Wrong result with SUBSTRING_INDEX(GROUP_CONCAT(...)) when group_concat_max_len is 2^28, 2^29 or 3*2^28 in Percona Server 8.4.8-8

Project / Component

Product: Percona Server for MySQL
Version: 8.4.8-8
Component: SQL / Optimizer / GROUP_CONCAT / Derived table materialization
Severity: Major or Critical
Type: Bug

Description

We observe a wrong query result in Percona Server for MySQL 8.4.8-8 when group_concat_max_len is set to specific values.

The issue is reproducible with:

group_concat_max_len = 268435456  -- 2^28
group_concat_max_len = 536870912  -- 2^29
group_concat_max_len = 805306368  -- 3 * 2^28

For nearby values such as 268435455, 268435457, and other tested values, the query returns the expected result.

The query uses SUBSTRING_INDEX(GROUP_CONCAT(...), ',', 1) inside a derived table which is then joined by an outer query.
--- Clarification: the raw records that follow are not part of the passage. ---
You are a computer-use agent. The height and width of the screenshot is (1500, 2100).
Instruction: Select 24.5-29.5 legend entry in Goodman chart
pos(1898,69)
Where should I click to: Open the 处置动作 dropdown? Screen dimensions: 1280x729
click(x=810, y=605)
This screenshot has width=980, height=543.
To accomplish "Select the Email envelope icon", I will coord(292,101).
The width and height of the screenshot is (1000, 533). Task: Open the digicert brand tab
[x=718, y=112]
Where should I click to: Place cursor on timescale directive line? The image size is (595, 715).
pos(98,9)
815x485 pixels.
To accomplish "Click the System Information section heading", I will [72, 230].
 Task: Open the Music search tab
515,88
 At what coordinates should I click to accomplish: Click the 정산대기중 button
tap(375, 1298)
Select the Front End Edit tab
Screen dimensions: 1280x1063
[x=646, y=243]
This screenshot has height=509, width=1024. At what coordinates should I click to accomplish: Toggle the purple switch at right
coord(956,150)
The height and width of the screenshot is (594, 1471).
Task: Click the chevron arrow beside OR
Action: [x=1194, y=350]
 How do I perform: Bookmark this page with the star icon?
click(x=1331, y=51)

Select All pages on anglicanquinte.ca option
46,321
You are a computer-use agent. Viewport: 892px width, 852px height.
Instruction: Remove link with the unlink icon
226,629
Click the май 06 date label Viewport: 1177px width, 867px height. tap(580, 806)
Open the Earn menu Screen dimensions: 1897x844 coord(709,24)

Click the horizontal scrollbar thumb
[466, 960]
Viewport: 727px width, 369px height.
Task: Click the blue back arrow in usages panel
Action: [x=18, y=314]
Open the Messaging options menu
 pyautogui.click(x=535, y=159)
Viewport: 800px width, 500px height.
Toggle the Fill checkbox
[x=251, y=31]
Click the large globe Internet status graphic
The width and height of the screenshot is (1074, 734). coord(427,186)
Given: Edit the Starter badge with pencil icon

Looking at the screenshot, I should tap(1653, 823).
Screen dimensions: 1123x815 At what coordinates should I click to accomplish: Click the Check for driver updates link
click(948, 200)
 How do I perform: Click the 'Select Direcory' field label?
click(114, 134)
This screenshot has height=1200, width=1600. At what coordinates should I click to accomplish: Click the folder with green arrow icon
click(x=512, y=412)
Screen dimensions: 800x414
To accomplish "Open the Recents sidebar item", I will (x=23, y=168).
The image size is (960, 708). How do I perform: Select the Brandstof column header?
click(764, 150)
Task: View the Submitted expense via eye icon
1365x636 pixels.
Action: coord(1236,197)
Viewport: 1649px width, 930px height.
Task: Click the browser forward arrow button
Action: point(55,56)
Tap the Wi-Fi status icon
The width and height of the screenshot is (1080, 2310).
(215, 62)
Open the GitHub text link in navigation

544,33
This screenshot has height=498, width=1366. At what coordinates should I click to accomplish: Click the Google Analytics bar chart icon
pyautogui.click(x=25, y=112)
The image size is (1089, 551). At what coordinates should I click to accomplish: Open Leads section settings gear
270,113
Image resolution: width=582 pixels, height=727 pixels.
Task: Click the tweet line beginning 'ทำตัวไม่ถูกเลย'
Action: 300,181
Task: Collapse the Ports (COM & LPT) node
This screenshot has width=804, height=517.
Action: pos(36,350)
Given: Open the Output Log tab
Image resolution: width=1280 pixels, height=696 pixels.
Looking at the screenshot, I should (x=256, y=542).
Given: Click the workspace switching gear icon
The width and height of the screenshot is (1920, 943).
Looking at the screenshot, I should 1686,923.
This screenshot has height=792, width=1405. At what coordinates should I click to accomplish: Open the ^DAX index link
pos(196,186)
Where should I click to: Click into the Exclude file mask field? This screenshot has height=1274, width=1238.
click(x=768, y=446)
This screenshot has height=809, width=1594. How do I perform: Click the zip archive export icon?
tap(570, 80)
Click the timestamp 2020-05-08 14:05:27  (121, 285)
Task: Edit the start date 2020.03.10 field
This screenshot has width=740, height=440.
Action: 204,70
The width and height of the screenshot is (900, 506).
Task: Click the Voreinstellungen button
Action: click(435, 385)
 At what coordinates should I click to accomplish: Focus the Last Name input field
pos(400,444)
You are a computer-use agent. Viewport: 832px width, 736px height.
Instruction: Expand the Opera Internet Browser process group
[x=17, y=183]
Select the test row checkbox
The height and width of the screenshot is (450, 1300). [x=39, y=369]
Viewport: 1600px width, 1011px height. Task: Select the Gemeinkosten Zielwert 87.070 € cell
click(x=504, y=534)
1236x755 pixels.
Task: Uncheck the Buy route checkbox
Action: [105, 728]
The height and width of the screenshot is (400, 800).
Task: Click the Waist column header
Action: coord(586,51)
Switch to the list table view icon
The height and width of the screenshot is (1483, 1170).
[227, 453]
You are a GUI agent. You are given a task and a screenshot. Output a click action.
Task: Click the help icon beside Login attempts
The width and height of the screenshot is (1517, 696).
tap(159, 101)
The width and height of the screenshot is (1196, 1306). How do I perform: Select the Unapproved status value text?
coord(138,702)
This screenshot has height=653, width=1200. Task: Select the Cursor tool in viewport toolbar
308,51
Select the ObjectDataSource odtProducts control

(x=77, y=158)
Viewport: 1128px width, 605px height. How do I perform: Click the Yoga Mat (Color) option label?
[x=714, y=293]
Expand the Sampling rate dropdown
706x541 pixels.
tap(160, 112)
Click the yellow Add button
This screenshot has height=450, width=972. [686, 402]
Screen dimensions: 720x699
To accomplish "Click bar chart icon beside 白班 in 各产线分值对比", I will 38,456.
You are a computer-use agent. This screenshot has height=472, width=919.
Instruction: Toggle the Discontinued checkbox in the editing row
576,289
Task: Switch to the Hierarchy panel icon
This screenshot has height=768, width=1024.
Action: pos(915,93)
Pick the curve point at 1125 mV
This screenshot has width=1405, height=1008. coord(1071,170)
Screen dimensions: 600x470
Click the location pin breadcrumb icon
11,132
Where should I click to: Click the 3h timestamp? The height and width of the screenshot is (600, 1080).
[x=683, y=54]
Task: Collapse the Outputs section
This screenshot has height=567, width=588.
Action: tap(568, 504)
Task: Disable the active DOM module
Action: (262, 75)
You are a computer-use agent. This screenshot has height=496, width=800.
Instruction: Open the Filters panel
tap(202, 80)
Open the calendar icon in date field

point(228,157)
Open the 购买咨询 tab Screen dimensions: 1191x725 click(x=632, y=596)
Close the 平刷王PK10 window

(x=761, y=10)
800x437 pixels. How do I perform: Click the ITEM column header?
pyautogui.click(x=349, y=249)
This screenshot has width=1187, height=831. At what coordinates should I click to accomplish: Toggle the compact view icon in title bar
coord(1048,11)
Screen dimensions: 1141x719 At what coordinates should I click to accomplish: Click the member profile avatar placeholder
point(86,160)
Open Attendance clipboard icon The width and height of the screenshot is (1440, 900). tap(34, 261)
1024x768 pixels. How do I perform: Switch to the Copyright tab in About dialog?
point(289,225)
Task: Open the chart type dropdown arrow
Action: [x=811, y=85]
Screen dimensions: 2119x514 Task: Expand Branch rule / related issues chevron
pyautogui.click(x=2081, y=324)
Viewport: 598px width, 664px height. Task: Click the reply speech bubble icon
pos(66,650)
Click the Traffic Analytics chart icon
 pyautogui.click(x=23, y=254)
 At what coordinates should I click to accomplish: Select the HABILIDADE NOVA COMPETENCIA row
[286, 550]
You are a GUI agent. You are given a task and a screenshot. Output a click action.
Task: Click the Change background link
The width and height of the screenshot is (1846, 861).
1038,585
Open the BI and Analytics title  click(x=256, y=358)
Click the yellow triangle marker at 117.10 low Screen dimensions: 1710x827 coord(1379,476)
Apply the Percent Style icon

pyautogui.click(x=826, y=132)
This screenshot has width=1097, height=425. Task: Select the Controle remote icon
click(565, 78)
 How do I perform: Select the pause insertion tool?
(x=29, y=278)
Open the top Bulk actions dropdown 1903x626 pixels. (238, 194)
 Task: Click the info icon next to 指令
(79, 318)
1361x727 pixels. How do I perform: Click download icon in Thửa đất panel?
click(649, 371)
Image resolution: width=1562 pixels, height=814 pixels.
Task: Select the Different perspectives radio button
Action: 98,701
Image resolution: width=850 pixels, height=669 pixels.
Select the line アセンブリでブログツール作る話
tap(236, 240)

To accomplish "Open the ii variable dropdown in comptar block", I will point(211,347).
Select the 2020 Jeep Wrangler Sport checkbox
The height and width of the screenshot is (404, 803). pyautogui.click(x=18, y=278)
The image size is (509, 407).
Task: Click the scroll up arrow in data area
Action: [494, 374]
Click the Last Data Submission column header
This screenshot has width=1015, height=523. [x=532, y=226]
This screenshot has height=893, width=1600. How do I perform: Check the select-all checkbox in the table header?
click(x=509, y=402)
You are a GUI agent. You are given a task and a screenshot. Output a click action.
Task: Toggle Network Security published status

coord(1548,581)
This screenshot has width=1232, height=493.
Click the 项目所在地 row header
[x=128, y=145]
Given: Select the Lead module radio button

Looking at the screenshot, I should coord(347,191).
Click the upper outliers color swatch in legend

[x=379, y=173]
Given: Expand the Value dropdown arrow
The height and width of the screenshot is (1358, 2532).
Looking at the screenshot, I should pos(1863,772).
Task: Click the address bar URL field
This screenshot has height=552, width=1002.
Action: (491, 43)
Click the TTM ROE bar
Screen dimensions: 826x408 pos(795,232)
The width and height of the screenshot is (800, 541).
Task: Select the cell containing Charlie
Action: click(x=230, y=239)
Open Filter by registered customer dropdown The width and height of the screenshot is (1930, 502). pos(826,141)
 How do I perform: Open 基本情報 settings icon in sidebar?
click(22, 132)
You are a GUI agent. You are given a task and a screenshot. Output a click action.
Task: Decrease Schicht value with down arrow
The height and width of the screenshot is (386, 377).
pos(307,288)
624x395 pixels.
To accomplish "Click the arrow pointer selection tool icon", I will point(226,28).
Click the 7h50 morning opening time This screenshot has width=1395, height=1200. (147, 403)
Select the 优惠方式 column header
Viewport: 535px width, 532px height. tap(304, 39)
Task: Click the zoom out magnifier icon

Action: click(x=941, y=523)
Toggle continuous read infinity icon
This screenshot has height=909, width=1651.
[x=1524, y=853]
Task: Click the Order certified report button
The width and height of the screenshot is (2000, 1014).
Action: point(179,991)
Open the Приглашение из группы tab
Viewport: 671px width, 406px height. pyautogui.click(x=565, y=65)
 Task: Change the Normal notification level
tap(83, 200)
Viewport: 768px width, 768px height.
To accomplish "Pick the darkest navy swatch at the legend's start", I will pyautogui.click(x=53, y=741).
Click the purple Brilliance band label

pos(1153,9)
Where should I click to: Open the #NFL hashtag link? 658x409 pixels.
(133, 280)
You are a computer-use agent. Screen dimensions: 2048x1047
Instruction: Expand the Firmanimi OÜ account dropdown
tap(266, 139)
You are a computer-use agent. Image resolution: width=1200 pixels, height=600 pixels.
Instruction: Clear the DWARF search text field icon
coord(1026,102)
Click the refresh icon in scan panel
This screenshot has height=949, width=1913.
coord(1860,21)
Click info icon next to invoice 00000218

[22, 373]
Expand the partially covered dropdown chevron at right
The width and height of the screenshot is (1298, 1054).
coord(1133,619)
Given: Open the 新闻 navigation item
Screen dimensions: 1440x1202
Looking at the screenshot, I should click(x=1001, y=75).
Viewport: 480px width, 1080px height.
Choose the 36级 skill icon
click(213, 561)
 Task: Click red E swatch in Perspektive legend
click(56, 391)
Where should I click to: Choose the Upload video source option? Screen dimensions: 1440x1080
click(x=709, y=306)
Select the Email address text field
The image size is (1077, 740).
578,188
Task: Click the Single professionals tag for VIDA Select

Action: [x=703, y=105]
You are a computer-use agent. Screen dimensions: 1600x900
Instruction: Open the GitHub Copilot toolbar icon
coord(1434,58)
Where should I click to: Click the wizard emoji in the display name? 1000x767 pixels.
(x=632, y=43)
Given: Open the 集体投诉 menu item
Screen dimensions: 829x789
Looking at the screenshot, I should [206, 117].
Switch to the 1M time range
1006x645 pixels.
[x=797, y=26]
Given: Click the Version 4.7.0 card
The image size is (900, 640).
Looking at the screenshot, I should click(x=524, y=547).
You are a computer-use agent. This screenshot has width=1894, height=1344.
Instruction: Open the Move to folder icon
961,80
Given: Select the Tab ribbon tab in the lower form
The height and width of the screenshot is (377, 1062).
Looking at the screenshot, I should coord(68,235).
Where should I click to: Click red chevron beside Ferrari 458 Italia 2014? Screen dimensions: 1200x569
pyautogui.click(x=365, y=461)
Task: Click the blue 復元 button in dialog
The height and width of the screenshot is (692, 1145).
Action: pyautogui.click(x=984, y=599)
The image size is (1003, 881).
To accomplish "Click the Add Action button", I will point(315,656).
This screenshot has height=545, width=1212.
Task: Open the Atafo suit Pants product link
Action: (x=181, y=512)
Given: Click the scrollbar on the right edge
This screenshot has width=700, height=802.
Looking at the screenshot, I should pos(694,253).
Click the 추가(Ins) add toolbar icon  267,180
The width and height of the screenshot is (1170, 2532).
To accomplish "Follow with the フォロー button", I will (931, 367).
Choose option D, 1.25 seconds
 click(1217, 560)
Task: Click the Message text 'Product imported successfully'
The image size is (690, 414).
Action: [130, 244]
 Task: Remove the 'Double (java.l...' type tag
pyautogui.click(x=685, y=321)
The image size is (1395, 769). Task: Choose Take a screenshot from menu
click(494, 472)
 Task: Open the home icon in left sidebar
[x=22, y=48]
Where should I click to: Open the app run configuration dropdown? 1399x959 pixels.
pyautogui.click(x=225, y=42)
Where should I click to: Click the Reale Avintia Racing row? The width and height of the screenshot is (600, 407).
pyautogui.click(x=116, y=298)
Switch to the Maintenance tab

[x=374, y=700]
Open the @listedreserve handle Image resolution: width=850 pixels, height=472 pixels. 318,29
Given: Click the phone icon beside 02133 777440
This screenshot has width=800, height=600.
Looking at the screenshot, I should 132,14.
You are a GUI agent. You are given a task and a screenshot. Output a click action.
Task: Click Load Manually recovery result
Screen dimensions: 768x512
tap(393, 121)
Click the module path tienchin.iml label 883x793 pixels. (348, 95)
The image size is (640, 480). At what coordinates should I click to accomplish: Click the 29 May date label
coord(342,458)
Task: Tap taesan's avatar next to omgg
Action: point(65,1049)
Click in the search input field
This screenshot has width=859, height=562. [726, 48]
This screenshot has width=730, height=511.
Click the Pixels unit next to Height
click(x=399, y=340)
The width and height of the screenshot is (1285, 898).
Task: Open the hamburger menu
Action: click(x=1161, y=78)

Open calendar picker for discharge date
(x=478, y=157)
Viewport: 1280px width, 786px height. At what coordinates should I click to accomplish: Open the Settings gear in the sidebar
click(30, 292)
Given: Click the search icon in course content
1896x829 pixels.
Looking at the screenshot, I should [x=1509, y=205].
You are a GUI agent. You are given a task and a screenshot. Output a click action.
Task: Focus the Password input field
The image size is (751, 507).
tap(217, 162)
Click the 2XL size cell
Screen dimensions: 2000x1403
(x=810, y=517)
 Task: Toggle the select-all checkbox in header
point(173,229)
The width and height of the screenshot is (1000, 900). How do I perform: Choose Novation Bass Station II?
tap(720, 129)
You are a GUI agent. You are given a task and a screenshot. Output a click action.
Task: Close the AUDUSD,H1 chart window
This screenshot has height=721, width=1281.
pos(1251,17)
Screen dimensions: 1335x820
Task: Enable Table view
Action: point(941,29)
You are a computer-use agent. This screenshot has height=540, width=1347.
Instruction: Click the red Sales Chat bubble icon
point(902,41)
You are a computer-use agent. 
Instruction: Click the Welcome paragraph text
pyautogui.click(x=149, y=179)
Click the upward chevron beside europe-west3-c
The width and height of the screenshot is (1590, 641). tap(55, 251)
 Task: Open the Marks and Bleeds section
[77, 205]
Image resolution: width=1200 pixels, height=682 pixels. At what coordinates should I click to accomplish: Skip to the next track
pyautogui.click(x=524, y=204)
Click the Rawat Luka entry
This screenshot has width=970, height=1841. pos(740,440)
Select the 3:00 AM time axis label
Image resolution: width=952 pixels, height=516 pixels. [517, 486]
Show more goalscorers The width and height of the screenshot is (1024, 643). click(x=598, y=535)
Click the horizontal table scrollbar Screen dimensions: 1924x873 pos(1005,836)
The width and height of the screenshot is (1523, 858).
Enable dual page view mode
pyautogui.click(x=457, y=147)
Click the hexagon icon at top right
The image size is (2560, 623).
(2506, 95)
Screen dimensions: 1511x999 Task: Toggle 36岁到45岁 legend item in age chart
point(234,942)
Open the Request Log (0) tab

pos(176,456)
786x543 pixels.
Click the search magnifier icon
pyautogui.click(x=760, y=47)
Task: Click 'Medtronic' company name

The direct GROUP_CONCAT() result is correct, but the SUBSTRING_INDEX(GROUP_CONCAT(...)) expression returns an empty string.

This appears to be a wrong-result bug related to the internal result metadata or materialization of GROUP_CONCAT() when group_concat_max_len has specific boundary-like values.

Environment

Server version:
8.4.8-8

Version comment:
Percona Server (GPL), Release '8', Revision '1c288264'

Architecture:
x86_64

OS:
Distributor ID:	Debian
Description:	Debian GNU/Linux 13 (trixie)
Release:	13
Codename:	trixie

Storage engine:
InnoDB

binlog_format:
ROW

transaction_isolation:
REPEATABLE-READ

character_set_connection:
utf8mb4

collation_connection:
utf8mb4_general_ci

Additional observed environment details:

The issue was reproduced on a live Percona Server 8.4.8-8 system.

A Docker-based Percona Server 8.4.8-8 comparison instance returns correct results unless the affected group_concat_max_len values are used.

The issue is not explained by:
- CPU architecture: amd64 Docker also returns correct results with non-affected values.
- optimizer_switch: identical between affected and non-affected systems.
- internal_tmp_mem_storage_engine: MEMORY vs TempTable was tested and excluded as the root cause.
- character set / collation differences: not sufficient to explain the behavior.

Steps to Reproduce

Run the following SQL on Percona Server for MySQL 8.4.8-8.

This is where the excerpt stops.